Se destaca que el agente supuestamente responsable de la persecución sería un actor tercero no estatal, siendo el Estado colombiano el competente para conocer de la situación alegada, sin que las autoridades colombianas se aquieten ni permanezcan pasivas ante el fenómeno de las bandas criminales, dados los importantes esfuerzos que despliegan para erradicar tales hechos delictivos.

Se recuerda, en este orden de cosas, que el espíritu y la finalidad de la institución del asilo no reside en otorgar protección ante fenómenos de inseguridad ciudadana en los distintos países, sino, tan sólo, otorgarla en casos de persecución por los motivos previstos en el reiterado artículo 3 de la Ley 12/2009.

Se destaca, asimismo, que existen diversas normas que reconocen la importancia de la labor de las personas defensoras en Colombia y que instan a su protección, como es la Directiva 007 de 1999 que ordena a los funcionarios públicos abstenerse de cuestionar la legitimidad de las organizaciones de derechos humanos y sus miembros; la Directiva 002 de junio de 2017, de la Procuraduría General de la Nación, en que el Estado colombiano reconoce el concepto de defensor de derechos humanos establecido internacionalmente, señalando las pautas a seguir en las investigaciones de delitos cometidos contra este colectivo.
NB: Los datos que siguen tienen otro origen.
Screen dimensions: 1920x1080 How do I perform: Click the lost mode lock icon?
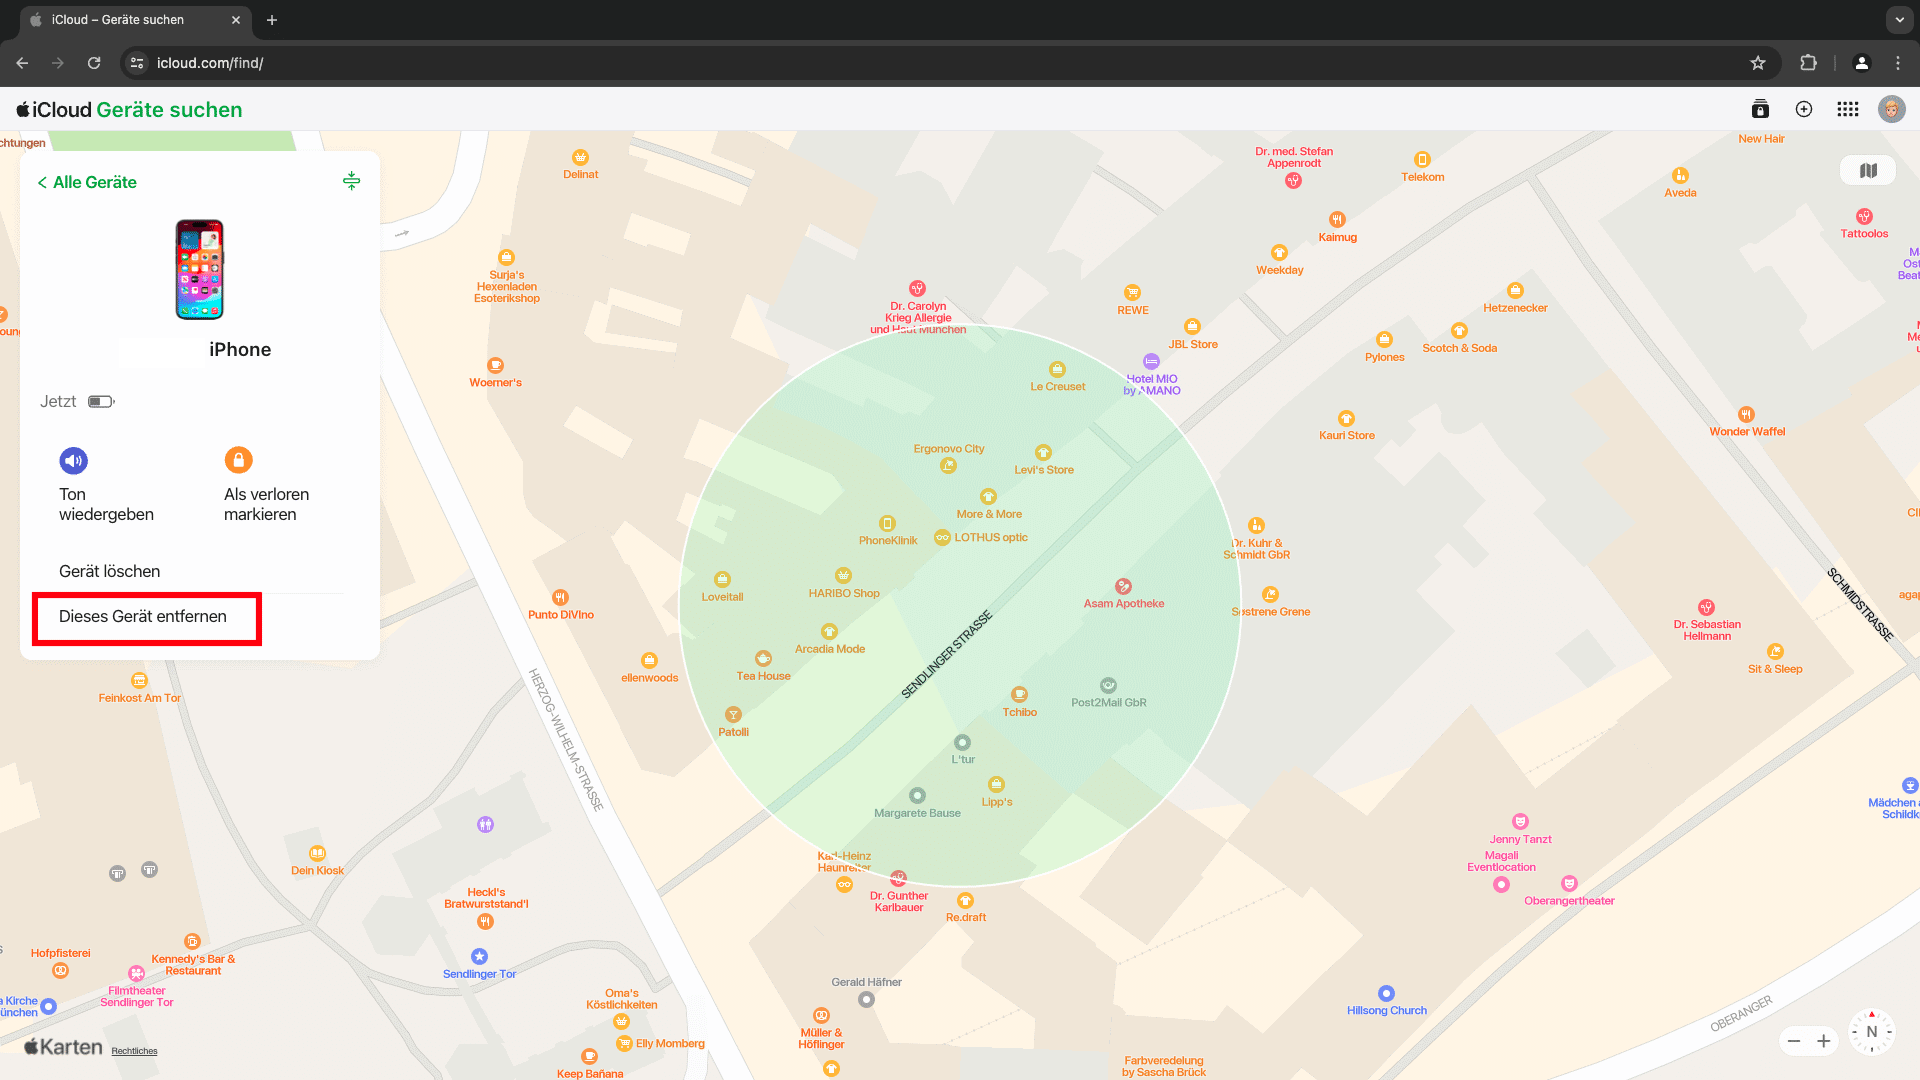[238, 460]
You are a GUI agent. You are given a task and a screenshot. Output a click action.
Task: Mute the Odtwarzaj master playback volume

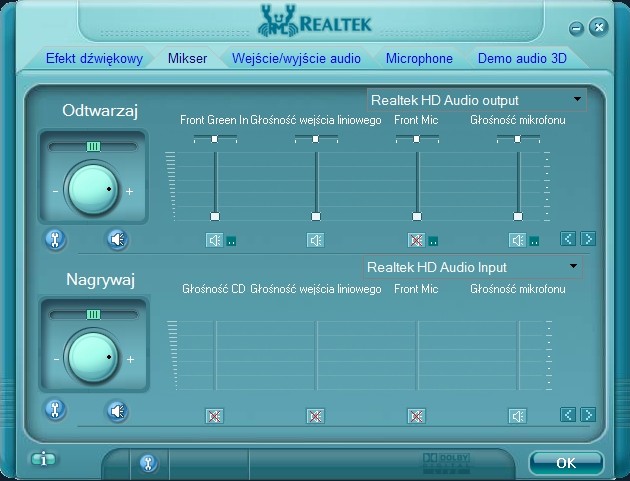click(x=118, y=239)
En este orden de cosas, se sigue diciendo: "Así el Estado está ejecutando un plan para reforzar las medidas de seguridad de los líderes del PNIS (Programa de Sustitución Voluntaria de Cultivos de Uso Ilícito) en todo el territorio nacional. Dentro de estas acciones, destacan el fortalecimiento de los anillos de seguridad de la Fuerza Pública en los territorios del PNIS, la construcción de rutas de atención y reacción con acciones que permitan reducir la vulnerabilidad y riesgos de las comunidades, socialización de las rutas de protección con cada coordinador y equipo del PINS, entre otras. Para mejorar la protección de estos colectivos, entre otros, el gobierno, mediante el Decreto 4912 de 2011 mencionado anteriormente, creó la Unidad Nacional de Protección (UNP) en 2011. Este organismo tiene como objetivo la articulación, coordinación y ejecución del servicio de protección para aquellas personas que determinen las autoridades gubernamentales. En noviembre de 2018, la UNP proporcionaba medidas de protección a 3.733 defensores de derechos humanos, si bien esta unidad se enfrenta a numerosas quejas por parte de los beneficiarios. ... Otras medidas, como los teléfonos móviles, han resultado inútiles en zonas rurales remotas en las que no hay cobertura, mientras que los "botones de pánico" no siempre reciben de la policía una respuesta lo bastante rápida como para disuadir a los asesinos. Además, a finales de 2018, el Gobierno puso en marcha un plan para proteger a personas defensoras de derechos humanos, líderes sociales y periodistas, con el que reforzaba las unidades de policía especializadas y mejorando la coordinación entre órganos estatales. Con éste se busca brindar una mayor seguridad y respaldo a quienes han asumido el liderazgo en la promoción y salvaguarda de los derechos humanos, así como dar cumplimiento a las obligaciones establecidas en los instrumentos jurídicos internacionales vinculantes.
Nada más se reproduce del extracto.